Verdummung der öffentlichen Meinung

Ehrlich gesagt habe ich lange überlegt, ob ich mich nun hinsetzen und eine Antwort auf Vargas Llosas Bemerkungen schreiben soll. Aber in Anbetracht dieser "Einfälle", dass diese semi-intellektuellen Äußerungen des Autors, die von wirklichen "Ideen" unterschieden werden müssen, dank des abgestimmten Vorgehens der internationalen Medienoligarchie eine enorme Verbreitung erlangen, schien es mir der Mühe wert, mich einzumischen und seine Behauptungen zu widerlegen. Diese Verwirrung und Verdummung der öffentlichen Meinung erfordern eine schnelle Erwiderung auf seine giftigen Angriffe [2]. Ich werde mich auf drei Punkte konzentrieren.


Die Regierungszeit des Vargas Llosa-Freunds Mauricio Macri ist die wahre Tragödie

Erstens: Es wäre schon sehr verwunderlich oder sogar ziemlich dumm, wenn die Argentinier*innen die Abwahl eines Präsidenten bedauern würden, in dessen Amtszeit die Armut der Bevölkerung auf 40,8 % gestiegen ist; weitere 35 % leben knapp oberhalb der Armutsgrenze.

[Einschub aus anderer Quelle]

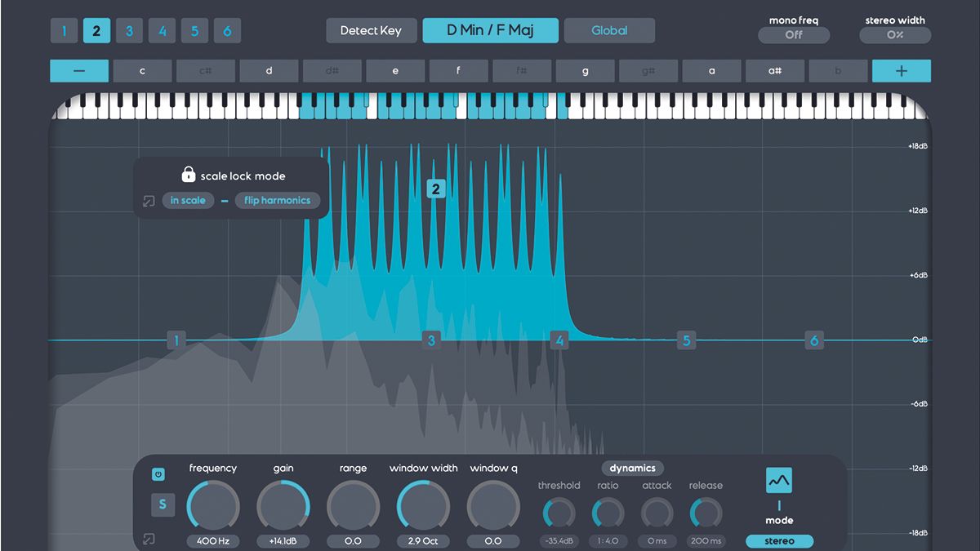Screen dimensions: 980x551
Task: Click the waveform mode icon near stereo label
Action: [778, 479]
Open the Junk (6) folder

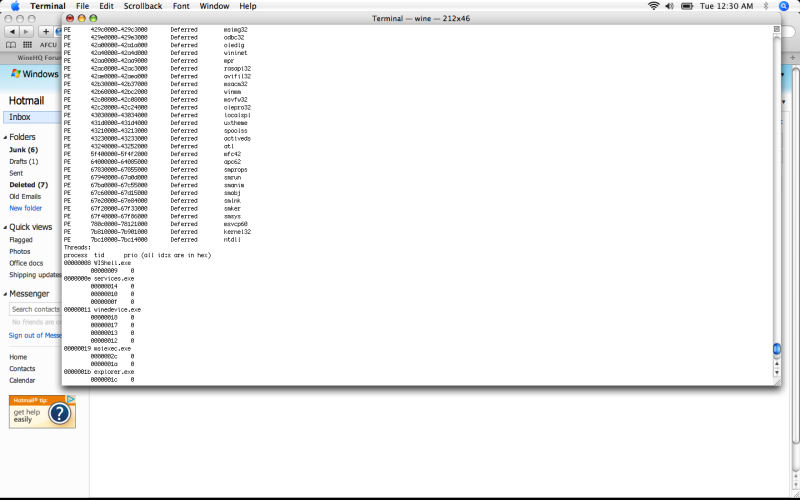24,150
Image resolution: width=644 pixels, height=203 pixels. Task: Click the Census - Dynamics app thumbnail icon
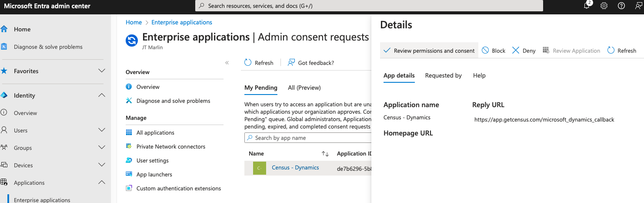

In akademischen Analysen und in der Presse wird das gern verschwiegen. Als ob der 60-prozentige "nicht-arme" Teil der Bevölkerung aus einer stabilen Mittelschicht oder stinkreichen Leuten mit dicker Brieftasche bestünde. Überhaupt nicht. Ein Großteil dieser 60 Prozent sind Menschen, die jederzeit in die Armut abrutschen können. Wenn wir von 25 Prozent ausgehen, die nicht arm sind und auch nicht fürchten müssen, arm zu werden, wäre das schon eine sehr optimistische Schätzung. Der Rest bewegt sich definitiv auf Messers Schneide und experimentiert tagtäglich mit 1000 verschiedenen Tricks, um nicht in die Armut abzurutschen. Die Kinderarmut zeigt, dass das stimmt: Sechs von zehn Kindern sind arm. Es erschiene mir geschmacklos, noch einmal auf die hinlänglich bekannten Fakten über die Wirtschaftskrise und den nationalen Notstand einzugehen, die wir der Regierung Macri zu verdanken haben: Senkung der Reallöhne und der Renten, massenhafte Schließung kleiner und mittelständischer Unternehmen, massiver Einbruch des Bruttoinlandsprodukts, saftige Preiserhöhungen im öffentlichen Sektor, galoppierende Inflation und riesige Auslandsverschuldung, was die Kapitalflucht in beispielloser Art und Weise befördert und den korrupten Charakter der Cambiemos-Regierung wie mit einem Brandzeichen kennzeichnet. Die Tragödie war die Regierungszeit des Vargas Llosa-Freunds Mauricio Macri, nicht der Regierungsantritt Alberto Fernández', in den die Bevölkerung ihre Hoffnung setzt. Es besteht also kein Grund, diese Entwicklung zu bedauern!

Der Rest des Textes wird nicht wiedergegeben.